Using Wikidata to check votes of the Wikimedia Foundation board election
Seats of the Wikimedia Foundation Board of Trustees are regularly partially renewed by the community. In 2022, two seats are at stake, in a complex procedure, including a community vote that took place from August 23 to September 6. The list of voters is public, with many details: date of vote, username of the voter, if the vote has been cancelled (because the same account voted a second time, or because the vote has been manually struck).
I wrote a set of scripts to gather data and to compute statistics about this election. The first goal was to automatically check some rules of the voter eligibility guidelines, like that a bot account did not vote (there was at least one, and their vote has been struck after it was reported to the elections committee). Let’s see how we can use Wikidata to perform some basic checks.
On Wikidata, the property Wikimedia username (P4174) links an item to a Wikimedia account. After retrieving the list of voters, it’s easy to check some rules with the related data on Wikidata.
A first idea was to check if a vote was linked to someone supposed to be dead (they are about one hundred wikimedians with a date of death on Wikidata). None was found.
Another idea was to check if someone used several accounts to vote. People can have several Wikimedia accounts for legitimate reasons: a separate bot account, a separate account for each employer when their work is related to Wikimedia, for privacy concerns, and so on (example). With the list of voters, it was checked if several usernames belong to the same item on Wikidata (and so to the same person).

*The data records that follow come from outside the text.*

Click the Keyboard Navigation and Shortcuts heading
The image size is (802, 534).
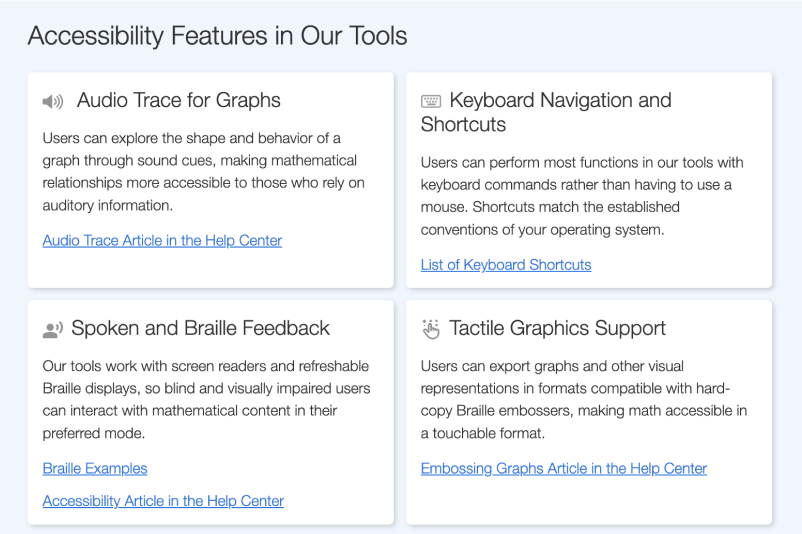coord(546,112)
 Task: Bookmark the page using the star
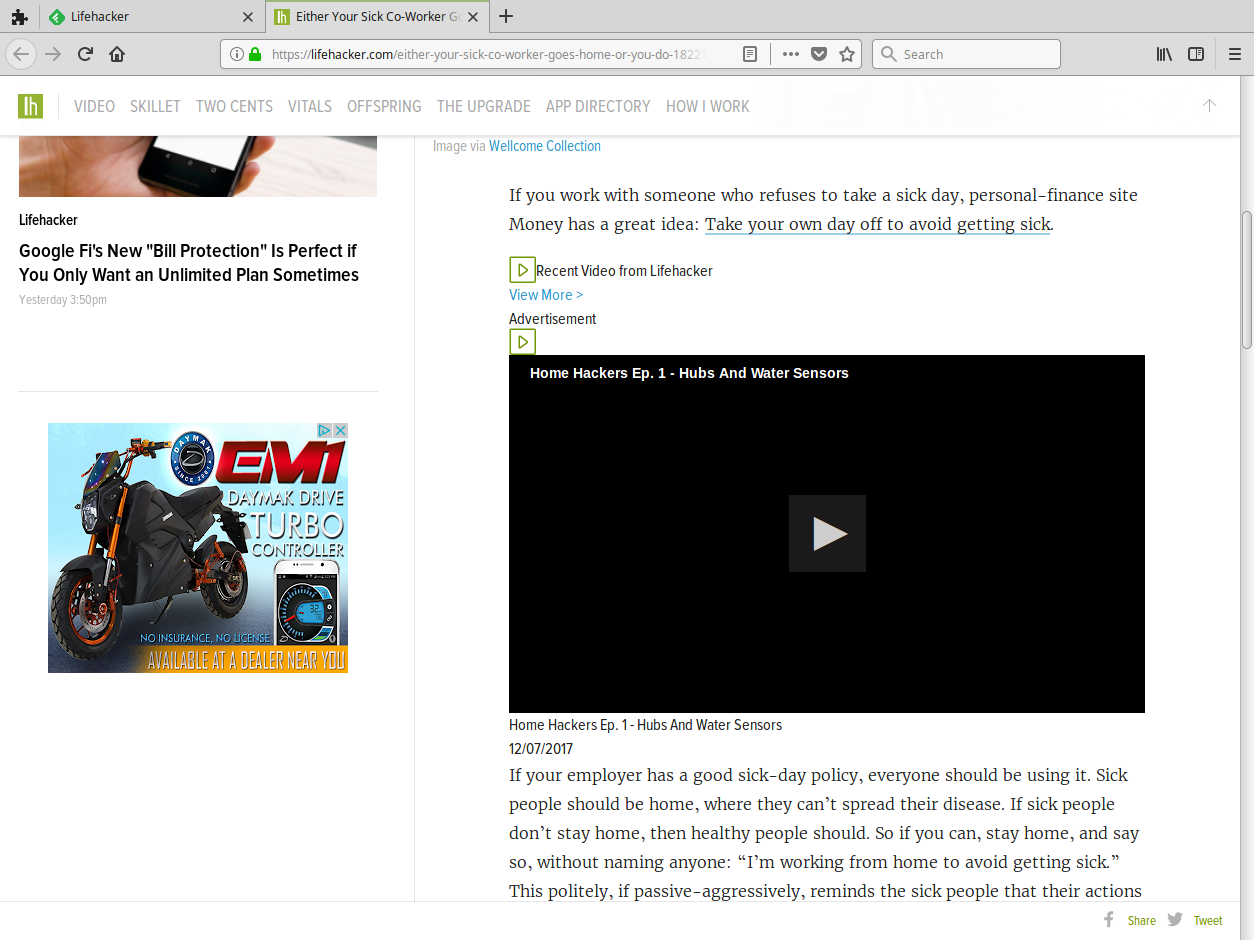846,54
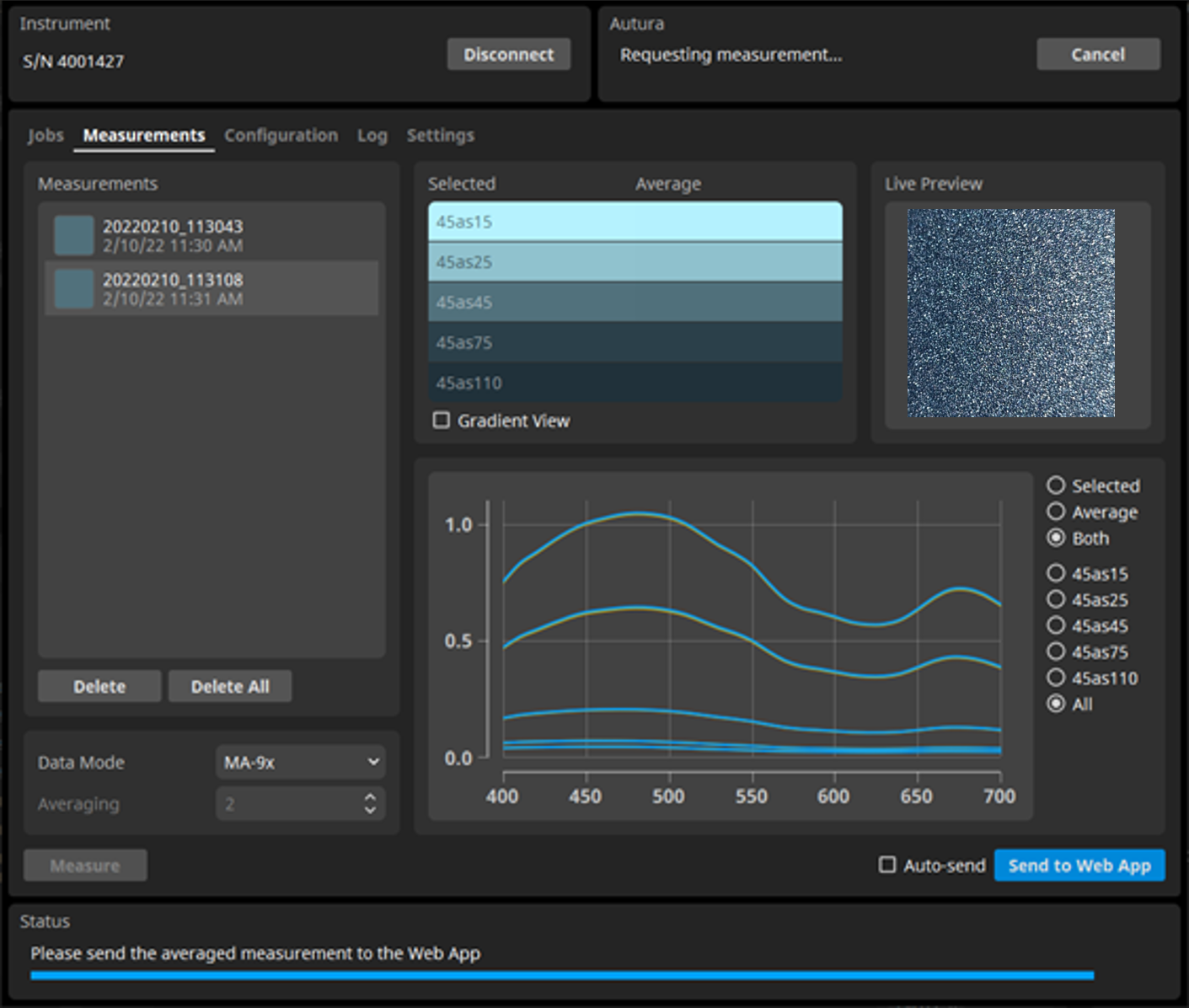Increase the Averaging value with up arrow
This screenshot has height=1008, width=1189.
click(370, 796)
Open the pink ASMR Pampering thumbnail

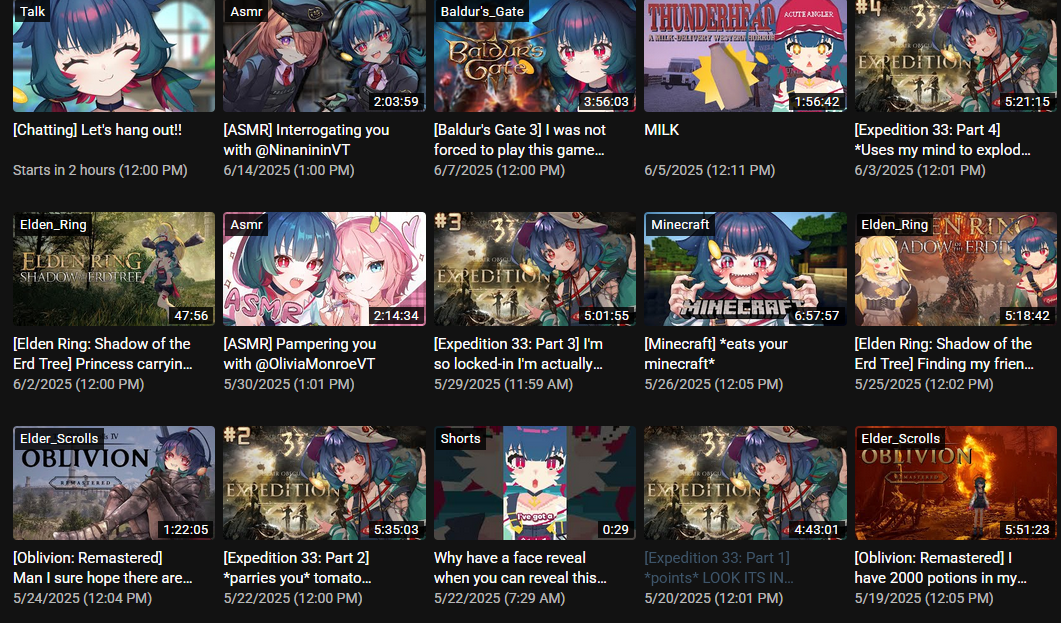[324, 269]
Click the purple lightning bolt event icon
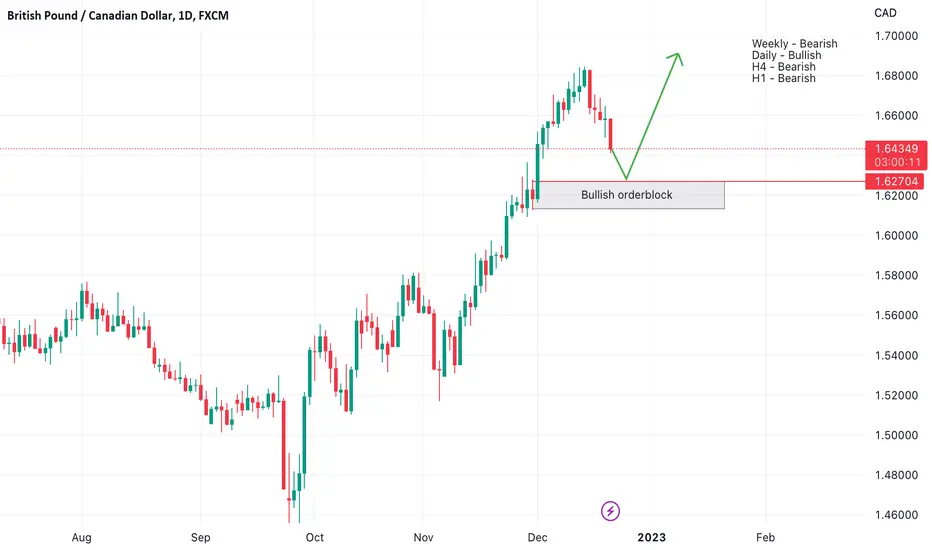932x550 pixels. (610, 511)
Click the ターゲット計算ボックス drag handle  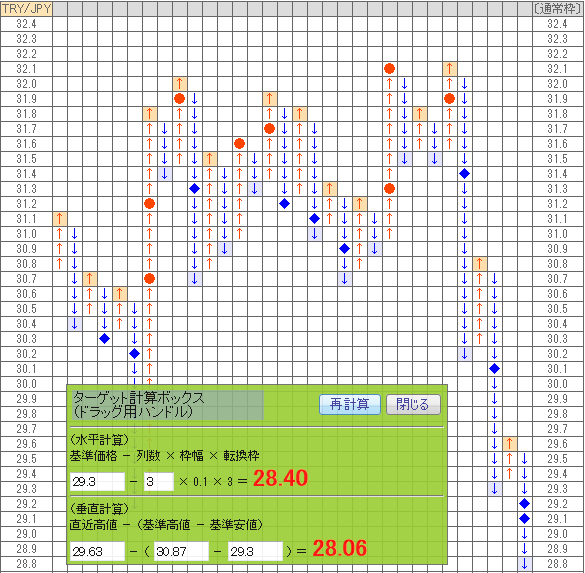[168, 405]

With this method, two voting accounts were found to belong to the same person (Q78170633 is the related item on Wikidata): Masssly (their personal account, voted on 5 September 2022) and Mohammed Sadat (WMDE) (their account as an employee of Wikimedia Deutschland, voted on 26 August 2022). On the one hand, this is surprising because they are a member of the elections committee, supposed to enforce the voter eligibility guidelines, on the other hand, it’s not the first time they cause concerns during an election (fortunately smoothly solved by the community in that case). The issue has been publicly reported on September 7. To my knowledge, it was not followed by any action nor comment; in the meantime, several votes were struck on similar cases.
While these methods allowed to find some fraud, it is very limited: a lot of wikimedians don’t have a Wikidata item, and a lot more don’t have all their usernames on their Wikidata item.